Somethin' ain't right here
Like all freedom-loving Americans, I was relieved to hear the cautionary, but ultimately positive story about the prisoners freed in Tulia, Texas yesterday. The jist of the Tulia story is that a corrupt policeman in a small town in Texas was able to get dozens of African-Americans arrested and convicted on drug charges on the basis of very limited evidence. Eventually, the truth did come out. Then the jail door was thrown open. Hallelujah!
But what are us freedom-loving Americans to make of this story?
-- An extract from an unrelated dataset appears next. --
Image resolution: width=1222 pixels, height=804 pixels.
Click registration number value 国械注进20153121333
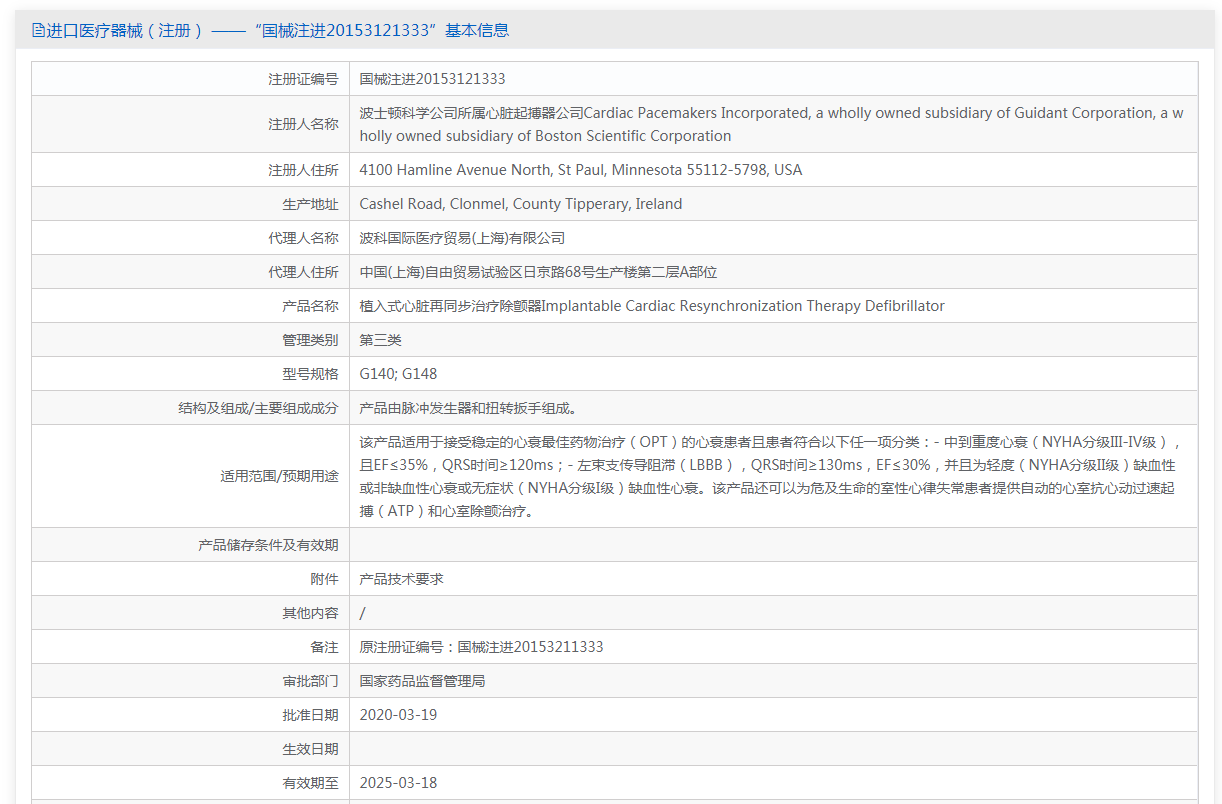coord(432,79)
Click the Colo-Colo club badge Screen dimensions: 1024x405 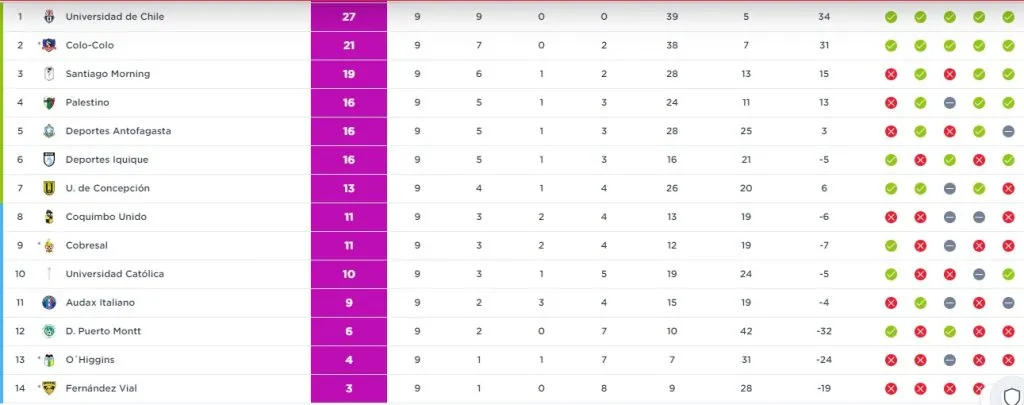(47, 45)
A U.S. Appeals court ruled that not only can the government detain people for years without filing charges, and not only can they keep the names of the detainees secret, but they don't even need to provide detailed evidence for why the secrecy is called for. This secrecy makes the kind of self-correction exemplified by the Tulia case impossible. For all we know, the government could be holding hundreds of people who have no connection to terrorism whatsoever. The evidence that provides that rationale for holding them may be as flimsy/nonexistent as the evidence in the Tulia case.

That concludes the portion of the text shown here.